TASK GOAL
The whole listing, from first line to last: copy it exactly.
——
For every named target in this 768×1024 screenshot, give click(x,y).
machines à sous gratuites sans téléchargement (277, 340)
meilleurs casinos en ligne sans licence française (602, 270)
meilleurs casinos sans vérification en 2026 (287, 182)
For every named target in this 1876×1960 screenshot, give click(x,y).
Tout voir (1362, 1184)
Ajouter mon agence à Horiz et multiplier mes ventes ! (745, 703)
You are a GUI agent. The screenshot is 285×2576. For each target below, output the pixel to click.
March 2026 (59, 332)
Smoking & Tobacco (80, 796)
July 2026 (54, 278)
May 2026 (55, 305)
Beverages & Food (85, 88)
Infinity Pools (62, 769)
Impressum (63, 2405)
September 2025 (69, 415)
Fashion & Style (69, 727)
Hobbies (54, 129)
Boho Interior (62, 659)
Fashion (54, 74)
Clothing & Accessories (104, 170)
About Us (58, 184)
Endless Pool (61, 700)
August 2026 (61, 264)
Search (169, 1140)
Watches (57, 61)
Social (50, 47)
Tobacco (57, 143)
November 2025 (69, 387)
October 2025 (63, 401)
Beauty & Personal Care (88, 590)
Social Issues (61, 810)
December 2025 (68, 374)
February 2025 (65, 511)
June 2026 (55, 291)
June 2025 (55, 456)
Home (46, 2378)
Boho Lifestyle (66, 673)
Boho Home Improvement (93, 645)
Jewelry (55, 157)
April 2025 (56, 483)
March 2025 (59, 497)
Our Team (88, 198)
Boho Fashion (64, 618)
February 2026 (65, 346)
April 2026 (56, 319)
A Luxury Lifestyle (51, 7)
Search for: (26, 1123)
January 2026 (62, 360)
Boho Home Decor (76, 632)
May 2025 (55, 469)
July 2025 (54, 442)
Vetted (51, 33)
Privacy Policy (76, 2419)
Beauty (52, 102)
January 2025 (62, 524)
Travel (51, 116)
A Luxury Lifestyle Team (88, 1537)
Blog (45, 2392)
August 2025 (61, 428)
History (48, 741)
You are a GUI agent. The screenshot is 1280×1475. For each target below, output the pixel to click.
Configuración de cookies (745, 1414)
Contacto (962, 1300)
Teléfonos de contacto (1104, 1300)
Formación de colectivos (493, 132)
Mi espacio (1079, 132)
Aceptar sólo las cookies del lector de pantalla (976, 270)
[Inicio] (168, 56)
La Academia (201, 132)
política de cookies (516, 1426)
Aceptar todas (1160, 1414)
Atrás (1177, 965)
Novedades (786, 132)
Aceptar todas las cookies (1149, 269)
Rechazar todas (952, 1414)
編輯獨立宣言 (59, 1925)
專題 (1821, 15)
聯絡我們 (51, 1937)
——
ANSWER TO THE PROBLEM
For every named target in this 768×1024 screenshot, give click(x,y).
machines à sous gratuites sans téléchargement (277, 340)
meilleurs casinos en ligne sans licence française (602, 270)
meilleurs casinos sans vérification en 2026 (287, 182)
For every named target in this 1876×1960 screenshot, give click(x,y).
Tout voir (1362, 1184)
Ajouter mon agence à Horiz et multiplier mes ventes ! (745, 703)
You are a GUI agent. The screenshot is 285×2576. For each target below, output the pixel to click.
March 2026 (59, 332)
Smoking & Tobacco (80, 796)
July 2026 (54, 278)
May 2026 (55, 305)
Beverages & Food (85, 88)
Infinity Pools (62, 769)
Impressum (63, 2405)
September 2025 (69, 415)
Fashion & Style (69, 727)
Hobbies (54, 129)
Boho Interior (62, 659)
Fashion (54, 74)
Clothing & Accessories (104, 170)
About Us (58, 184)
Endless Pool (61, 700)
August 2026 (61, 264)
Search (169, 1140)
Watches (57, 61)
Social (50, 47)
Tobacco (57, 143)
November 2025 (69, 387)
October 2025 (63, 401)
Beauty & Personal Care (88, 590)
Social Issues (61, 810)
December 2025 (68, 374)
February 2025 (65, 511)
June 2026 (55, 291)
June 2025 (55, 456)
Home (46, 2378)
Boho Lifestyle (66, 673)
Boho Home Improvement (93, 645)
Jewelry (55, 157)
April 2025 (56, 483)
March 2025 (59, 497)
Our Team (88, 198)
Boho Fashion (64, 618)
February 2026 (65, 346)
April 2026 (56, 319)
A Luxury Lifestyle (51, 7)
Search for: (26, 1123)
January 2026 (62, 360)
Boho Home Decor (76, 632)
May 2025 (55, 469)
July 2025 (54, 442)
Vetted (51, 33)
Privacy Policy (76, 2419)
Beauty (52, 102)
January 2025 (62, 524)
Travel (51, 116)
A Luxury Lifestyle Team (88, 1537)
Blog (45, 2392)
August 2025 (61, 428)
History (48, 741)
You are a GUI agent. The screenshot is 1280×1475. For each target below, output the pixel to click.
Configuración de cookies (745, 1414)
Contacto (962, 1300)
Teléfonos de contacto (1104, 1300)
Formación de colectivos (493, 132)
Mi espacio (1079, 132)
Aceptar sólo las cookies del lector de pantalla (976, 270)
[Inicio] (168, 56)
La Academia (201, 132)
política de cookies (516, 1426)
Aceptar todas (1160, 1414)
Atrás (1177, 965)
Novedades (786, 132)
Aceptar todas las cookies (1149, 269)
Rechazar todas (952, 1414)
編輯獨立宣言 (59, 1925)
專題 (1821, 15)
聯絡我們 (51, 1937)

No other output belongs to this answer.